Sewage plants? Israel bombed those in 2014, as it did during 2006 and again during the 2008-2009 Cast Lead assault on Gaza. Najla, an aid worker for 11 years, said by phone from Gaza City: "For many years it has been like this, even between the big attacks there are always incursions and small scale operations. Israel bombs a place, it is rebuilt, they bomb it again."
Aid agencies now fear long delays in reconstruction because of Israel's restrictions and red tape over the materials allowed into the Gaza Strip. But even if Gaza is restored - a task estimated to take at least 10 years - there are no guarantees that, as Ban has urged, it will be the last time.

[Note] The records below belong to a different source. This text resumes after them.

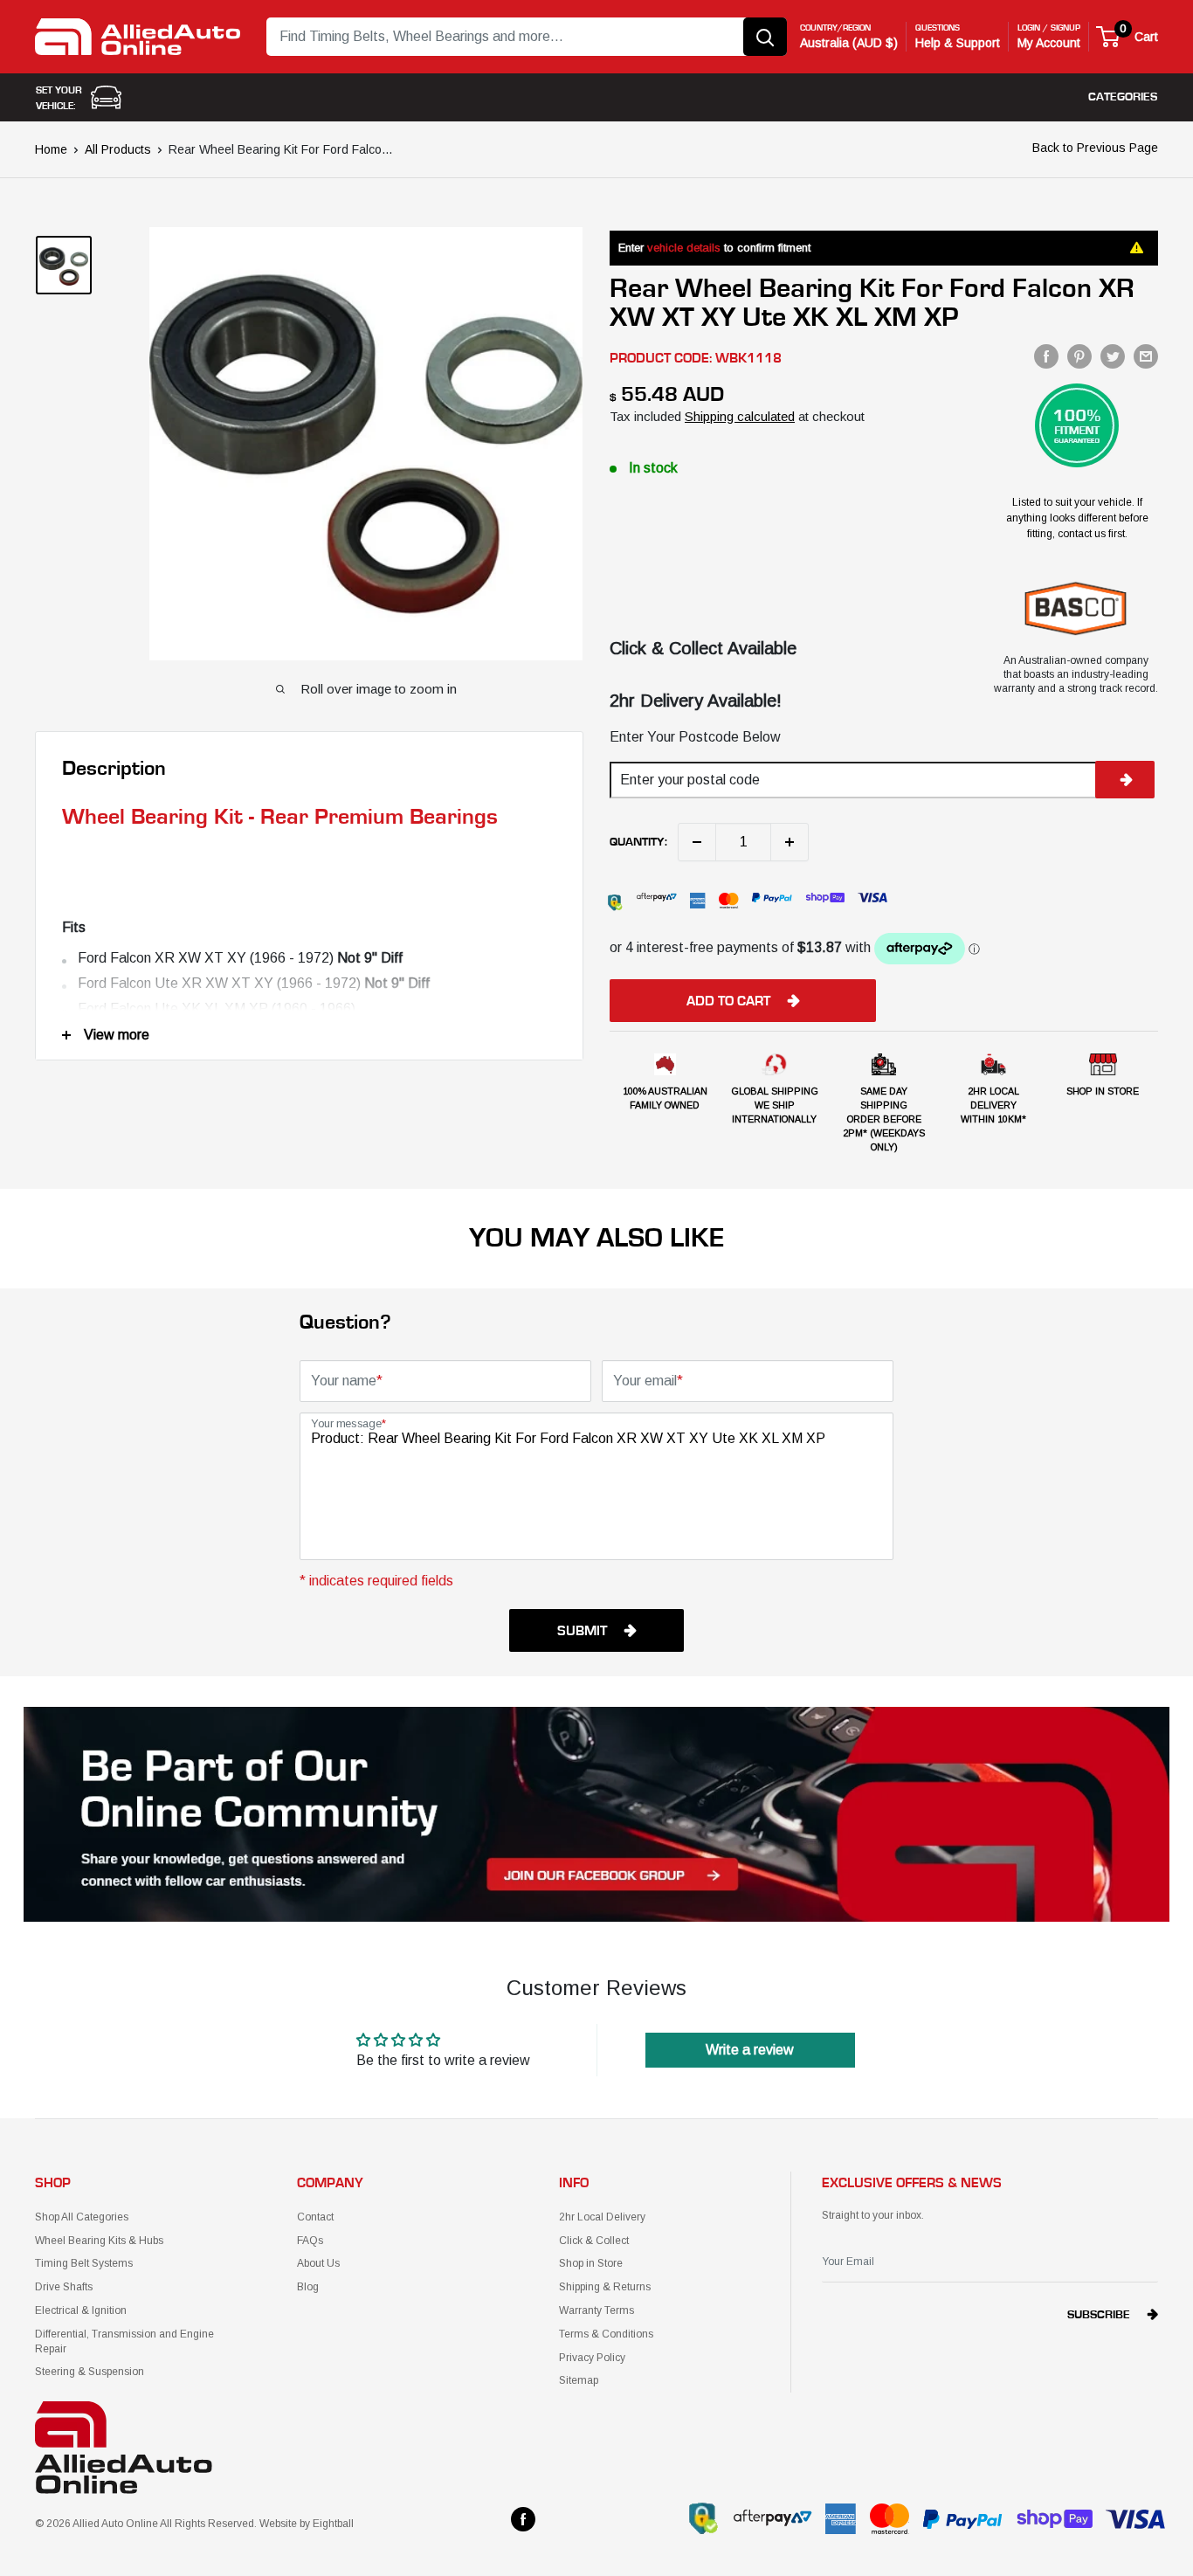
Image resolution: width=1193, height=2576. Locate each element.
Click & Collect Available (703, 648)
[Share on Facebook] (1046, 356)
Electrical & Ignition (81, 2310)
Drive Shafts (64, 2287)
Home (51, 149)
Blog (308, 2287)
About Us (318, 2263)
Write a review (750, 2049)
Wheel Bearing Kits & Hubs (99, 2240)
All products (118, 149)
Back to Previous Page (1095, 148)
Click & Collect (594, 2240)
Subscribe (1098, 2315)
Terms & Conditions (606, 2334)
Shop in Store (591, 2263)
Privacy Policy (592, 2358)
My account (1048, 43)
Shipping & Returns (605, 2287)
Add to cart (728, 1001)
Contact (315, 2217)
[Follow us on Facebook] (523, 2519)
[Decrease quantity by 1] (697, 842)
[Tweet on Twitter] (1112, 356)
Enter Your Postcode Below (695, 736)
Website (278, 2523)
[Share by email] (1146, 356)
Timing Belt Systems (84, 2263)
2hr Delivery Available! (696, 700)
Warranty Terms (596, 2310)
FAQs (310, 2240)
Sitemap (578, 2380)
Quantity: (638, 842)
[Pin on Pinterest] (1079, 356)
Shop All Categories (81, 2217)
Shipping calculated (740, 416)
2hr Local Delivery (602, 2217)
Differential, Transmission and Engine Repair (124, 2341)
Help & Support (957, 43)
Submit (582, 1631)
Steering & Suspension (89, 2371)
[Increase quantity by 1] (789, 842)
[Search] (765, 36)
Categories (1122, 97)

It isn't enough for the international community to just provide aid - which effectively makes humanitarian hostages of donor nations, since their vital assistance is at the same time letting the country that carried out the destruction off the hook. Foreign aid is part of the Oslo Accords of 1993, intended for "state-building" projects in the occupied Palestinian territories, in anticipation of the Palestinian state that would follow negotiations. But it never did.
So for decades, a resource- and skills-rich society that could comfortably stand on its own feet has been stunted into aid-dependency for no reason other than the choking Israeli occupation - and the international community's lack of political will to end it.
Gaza residents testify about the effects Israel and Egypt's blockade of their land has had on their lives.
Time and again Palestinians have said that what they need is advocacy, not aid - political solutions, not hand-outs. And that baseline demand is why Hamas and the Palestinian Authority have now put the ending of the Gaza blockade at the centre of ceasefire negotiations taking place in Cairo. It's not just that rebuilding efforts will stall without a ready flow of materials; it's also that Gaza will never be self-sustaining as long as its people and products can't move freely across borders. 
Even before this latest offensive, 80 percent of the Gaza population was dependent on aid. And even in the devastated aftermath of it, one 40-year-old Palestinian in Gaza city told me by phone: "You cannot imagine how upset people are, doctors, nurses, mothers, everybody queuing for bread. People want this war to bring them back some dignity."
On the ground, humanitarian agencies, too, urge that the siege of the strip has to stop. On Saturday, Chris Gunness, spokesperson for the United Nations Relief Works Agency in Gaza, said he recognised Israel's security concerns, but added: "We cannot rebuild [Gaza] with our hands tied behind our backs. The blockade must end."
Donor countries around the western world have seen tens of thousands take to the streets to make the same case. Eight years into a devastating Gaza blockade punctuated only by three pounding rounds of war, it is long past time for the world's politicians to take heed.